You’re familiar with the nautical term “Nantucket sleigh ride?” Back in the whaling days, a harpooned whale could drag a whaleboat over a long distance at considerable speed, until it tired out. So it is with the new legislature, which has its harpoon embedded in some big issues and is about to go for a ride.
There is the matter of a forensic mental health facility, meant to move the state off the dime in terms of compliance with a consent decree imposed decades ago. Gov. Paul LePage has abandoned any effort to site the facility adjacent to Riverview in Augusta, which frees him from the fetters of legislative approval. Legislators, nonetheless, held a hearing last week on doing just that.

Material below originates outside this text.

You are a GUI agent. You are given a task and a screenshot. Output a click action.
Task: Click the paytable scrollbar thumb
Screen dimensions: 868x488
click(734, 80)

There is plenty of noise about the recently passed citizens referendum on marijuana, a clamor that showcases the downside of these initiatives. There was an inadvertent omission, that of prohibiting possession of marijuana for people under 21 years of age. There seems to be universal agreement that that needs to be addressed quickly.

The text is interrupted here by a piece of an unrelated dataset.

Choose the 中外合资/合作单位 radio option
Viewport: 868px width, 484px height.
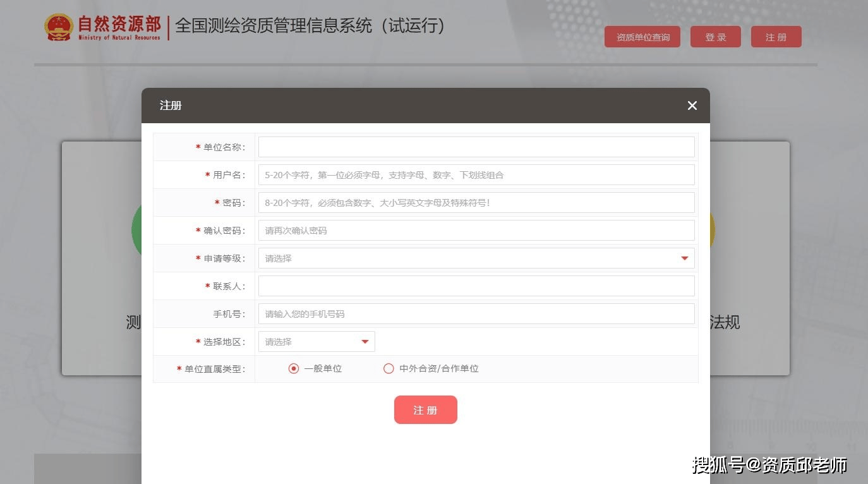click(389, 368)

But there are further objections that have more to do with opponents’ desire to make fundamental changes in the new law. As referenda are passed fast and furiously, the legislature is losing its reticence about altering what the voters have passed.
The marijuana initiative, the minimum wage proposal and the new tax surcharge to fund education all are the subjects of intense debate and likely will face challenges to the language as passed. Several legislative leaders have suggested that the nine months allowed by the new marijuana law to develop regulations is not enough.

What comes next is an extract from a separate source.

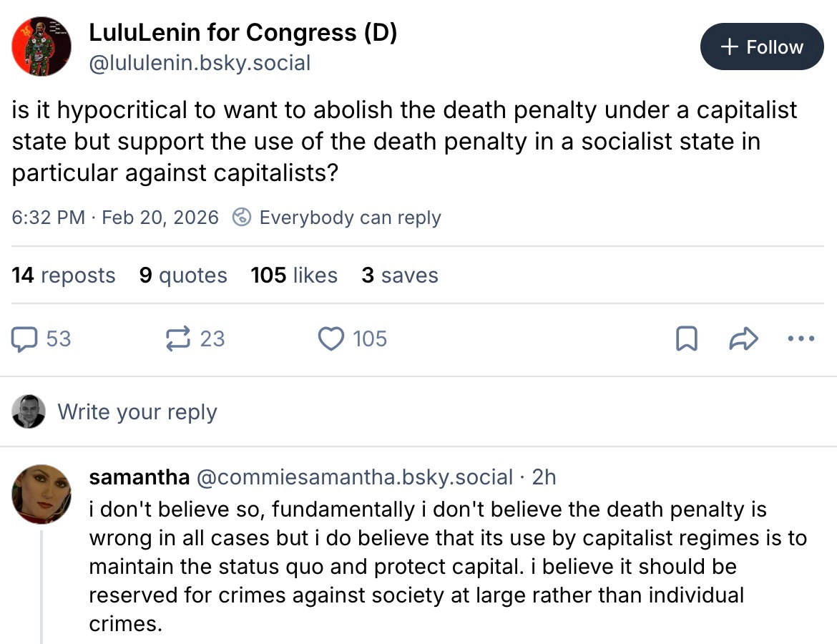View the 14 reposts list

tap(64, 275)
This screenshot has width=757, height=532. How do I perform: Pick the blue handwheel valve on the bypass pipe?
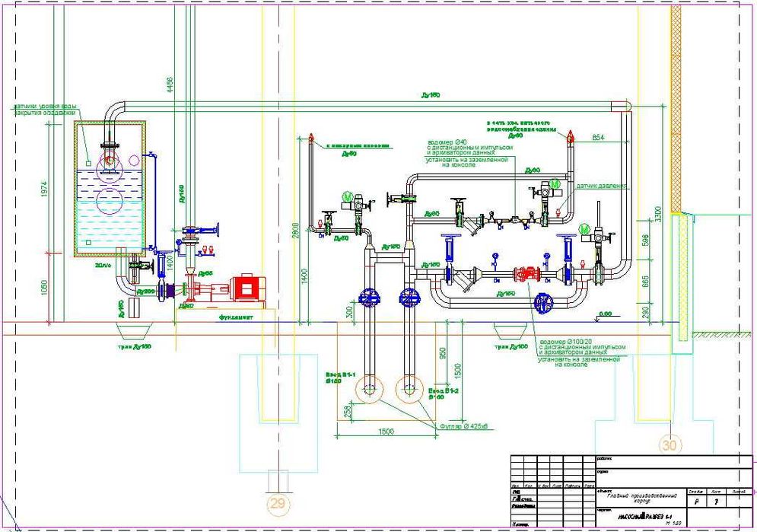coord(544,304)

Excuse me, but in what universe can a functional bureaucracy not develop the process needed to manage a change in the status quo within nine months? Government at all levels is woefully slow. No business would stand for a management team that said it would take more than nine months to adapt to a new requirement.
LePage revealed his New Year’s resolution, which is not to call legislators names. This did not prevent him from calling the entire 128th Legislature “relatively irrelevant,” because he said it ever so calmly, without a hint of rancor.
At the federal level, one tally of our delegations’ votes said Rep. Chellie Pingree voted “no” on everything on which Rep. Bruce Poliquin voted “yes,” and Sen. King voted “yes” on everything on which Sen. Susan Collins voted “no.”
U.S. House Republicans opted to start the New Year by weakening the process for investigating House ethics complaints. Those who accuse Poliquin of waiting to see which way the wind blows before taking a position, take note. Poliquin was quick to denounce the effort, even before President-Elect Trump weighed in with a similarly negative opinion.
One news source quoted the chairman of the Judiciary Committee as saying the ethics change would “provide protections against any disclosures to the public… .” Disclosures to the public! We can’t have that. Republicans withdrew their proposal, an inauspicious – and embarrassing – beginning by the majority party.
The chief executive-to-be has softened his stance on repealing the Affordable Care Act. Republicans have yet to offer more than Tooth Fairy health care – put the old plan under your pillow, and the Tooth Fairy will come in the night, take it away and leave money that will fund something else, we know not what.
Across the board, the Maine delegation is making noises about the impact on Mainers of repealing the ACA absent a proposal that will continue to provide coverage for those who have finally found it.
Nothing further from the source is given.